First a manga comic, then a critically revered anime, Ghost in the Shell is a story predominantly focused on philosophical themes of humanity, identity and artificiality. Its heroine, Major (played here by Johansson), is a human brain encased in a cyborg body, honed and exploited by a tech corporation in near-future Japan to take down dangerous criminals. In this version, Major begins to question her identity when repressed memories emerge, coinciding with her attempts to apprehend criminal mastermind Kuze (Michael Pitt).
There is no reason whatsoever that a direct live action remake of Mamoru Oshii’s film couldn’t work: it could surpass the odd barrier that some audiences have with anime and possibly make room for more recent developments in the philosophical debate concerning our ever-evolving relationship with technology. To its small credit, this new version does make extraordinary use of contemporary digital animation, recreating the futuristic landscape with aplomb.

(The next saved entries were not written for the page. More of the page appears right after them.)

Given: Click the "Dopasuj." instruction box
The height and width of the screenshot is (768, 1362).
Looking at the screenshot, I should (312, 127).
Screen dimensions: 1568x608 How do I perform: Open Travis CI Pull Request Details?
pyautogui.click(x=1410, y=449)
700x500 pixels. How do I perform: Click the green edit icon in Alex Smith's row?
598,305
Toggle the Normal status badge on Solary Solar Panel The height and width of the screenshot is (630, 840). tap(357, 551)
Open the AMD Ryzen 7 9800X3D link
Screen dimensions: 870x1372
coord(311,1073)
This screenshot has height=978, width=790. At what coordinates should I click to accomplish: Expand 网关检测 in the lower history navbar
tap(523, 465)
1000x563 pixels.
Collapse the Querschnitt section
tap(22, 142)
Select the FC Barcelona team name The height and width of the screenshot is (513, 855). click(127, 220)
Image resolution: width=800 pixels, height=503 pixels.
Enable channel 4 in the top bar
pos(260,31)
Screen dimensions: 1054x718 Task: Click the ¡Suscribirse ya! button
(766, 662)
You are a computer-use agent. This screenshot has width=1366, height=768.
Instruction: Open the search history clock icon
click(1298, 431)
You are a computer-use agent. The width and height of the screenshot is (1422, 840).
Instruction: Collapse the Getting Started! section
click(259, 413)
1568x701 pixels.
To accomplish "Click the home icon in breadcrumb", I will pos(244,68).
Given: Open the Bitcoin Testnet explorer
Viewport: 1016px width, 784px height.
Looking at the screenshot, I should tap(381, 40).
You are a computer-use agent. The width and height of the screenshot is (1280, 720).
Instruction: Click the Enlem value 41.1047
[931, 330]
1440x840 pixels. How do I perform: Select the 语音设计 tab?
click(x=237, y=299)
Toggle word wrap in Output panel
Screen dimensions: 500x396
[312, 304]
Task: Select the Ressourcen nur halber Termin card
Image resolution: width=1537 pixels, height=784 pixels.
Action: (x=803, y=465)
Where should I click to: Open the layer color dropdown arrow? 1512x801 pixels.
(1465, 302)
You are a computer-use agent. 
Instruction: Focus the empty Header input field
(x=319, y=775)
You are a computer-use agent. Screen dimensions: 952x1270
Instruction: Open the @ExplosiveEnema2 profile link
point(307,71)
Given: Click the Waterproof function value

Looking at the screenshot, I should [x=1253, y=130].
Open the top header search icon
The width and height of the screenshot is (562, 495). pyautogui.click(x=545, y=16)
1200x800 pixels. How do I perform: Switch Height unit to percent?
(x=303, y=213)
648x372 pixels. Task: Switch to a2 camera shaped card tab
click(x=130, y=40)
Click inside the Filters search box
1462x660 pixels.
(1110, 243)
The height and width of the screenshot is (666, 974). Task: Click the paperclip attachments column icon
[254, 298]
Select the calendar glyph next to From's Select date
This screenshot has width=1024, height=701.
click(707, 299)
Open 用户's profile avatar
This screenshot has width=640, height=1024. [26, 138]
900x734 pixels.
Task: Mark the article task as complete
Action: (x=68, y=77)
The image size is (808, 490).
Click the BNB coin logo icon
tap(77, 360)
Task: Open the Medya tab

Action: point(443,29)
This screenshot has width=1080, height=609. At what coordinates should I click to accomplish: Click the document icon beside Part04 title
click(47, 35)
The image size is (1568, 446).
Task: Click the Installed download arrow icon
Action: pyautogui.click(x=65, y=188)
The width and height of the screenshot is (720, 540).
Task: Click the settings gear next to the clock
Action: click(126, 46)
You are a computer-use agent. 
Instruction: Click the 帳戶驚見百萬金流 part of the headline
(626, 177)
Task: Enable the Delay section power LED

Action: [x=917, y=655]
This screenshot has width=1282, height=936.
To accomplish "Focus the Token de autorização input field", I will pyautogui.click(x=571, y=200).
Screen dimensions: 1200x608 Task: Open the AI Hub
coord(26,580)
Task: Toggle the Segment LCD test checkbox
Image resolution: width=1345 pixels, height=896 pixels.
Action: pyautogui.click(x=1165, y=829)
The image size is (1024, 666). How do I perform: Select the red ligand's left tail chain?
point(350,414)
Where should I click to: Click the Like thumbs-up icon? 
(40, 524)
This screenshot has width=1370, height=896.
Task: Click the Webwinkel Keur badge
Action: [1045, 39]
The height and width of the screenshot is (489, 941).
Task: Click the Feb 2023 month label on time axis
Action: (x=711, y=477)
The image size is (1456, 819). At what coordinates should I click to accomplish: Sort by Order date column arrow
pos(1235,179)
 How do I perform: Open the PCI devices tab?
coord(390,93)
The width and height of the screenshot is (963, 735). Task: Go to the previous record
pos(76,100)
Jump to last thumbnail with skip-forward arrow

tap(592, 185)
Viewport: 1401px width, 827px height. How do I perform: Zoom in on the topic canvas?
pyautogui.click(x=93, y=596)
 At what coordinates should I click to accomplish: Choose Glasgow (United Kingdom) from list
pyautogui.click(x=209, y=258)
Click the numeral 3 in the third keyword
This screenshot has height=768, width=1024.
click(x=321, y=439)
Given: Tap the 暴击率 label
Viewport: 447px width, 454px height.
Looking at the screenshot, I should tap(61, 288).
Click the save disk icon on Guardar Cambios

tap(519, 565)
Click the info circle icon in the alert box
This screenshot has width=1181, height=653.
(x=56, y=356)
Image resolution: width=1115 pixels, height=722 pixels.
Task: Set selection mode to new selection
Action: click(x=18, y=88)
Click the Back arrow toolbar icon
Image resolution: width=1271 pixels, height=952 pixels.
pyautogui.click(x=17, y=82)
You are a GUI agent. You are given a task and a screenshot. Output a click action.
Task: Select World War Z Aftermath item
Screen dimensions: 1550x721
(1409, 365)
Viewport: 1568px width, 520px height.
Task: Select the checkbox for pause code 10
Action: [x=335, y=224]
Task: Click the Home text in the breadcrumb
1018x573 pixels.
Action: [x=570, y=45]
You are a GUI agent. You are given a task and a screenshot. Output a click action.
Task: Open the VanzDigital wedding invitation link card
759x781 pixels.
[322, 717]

Cinematographer Jess Hall should be applauded for some truly stellar work, as should composer Clint Mansell…but both deserve to have their work attached to a far better film.
Anyone who’s seen the 1995 animation will be left exasperated by the film’s spoon-feeding approach, and new audiences will gain little they cannot find in other, far worthier films. Screenwriters Jamie Moss, William Wheeler and Ehren Kruger shy away from doing anything that might remotely challenge an audience with the fervour of a vampire shunning daylight. What philosophical statements the film does exude are unoriginal at best, and issued with the grace and volume of a foghorn at worst. “What we do is what defines us”, Major blankly mutters to camera, simultaneously stealing the central thesis of Batman Begins and condemning the film by its own mouth as shallow and second-rate.
Not content with merely turning a treatise on what it means to be human into just another “asset out of containment” thriller, Ghost in the Shell also turns iconic characters into replaceable archetypes. Besides the obvious crime of casting a white woman in a decidedly Asian role, conscripting Johansson as another physically perfect but morally dubious killing machine is a thoroughly uninspired move, and it shows. Pilou Asbæk does what he can as Major’s sidekick, Batou, but is often lost in the scenery. Takeshi Kitano (the one Asian actor in the main cast) brings his usual gravitas despite an underwritten role, but Juliette Binoche (playing the Doctor behind Majors mechanical enhancements) looks plain bored.
In all fairness, I think I’d have given up trying long before her when presented with such a predictable script. Empty platitudes aside, it’s just a bit insulting to have everything laid out so blindingly: for some reason, Batou’s cybernetic eyes have a backstory, and the telepathic communication between augmented humans are directly referred to as “thought-comms”. Those odd, unexplained elements that helped the original stand out have been muted by the heavy-handed exposition one would expect from a prequel, not an outright remake.

The action sequences carry some swirling neon elegance and the overall construction is solid (its vision of the future possibly outstripping the as-yet unreleased Blade Runner 2049), but there’s just no escaping Ghost in the Shell’s unforgivable whitewashing and sheer intellectual bankruptcy.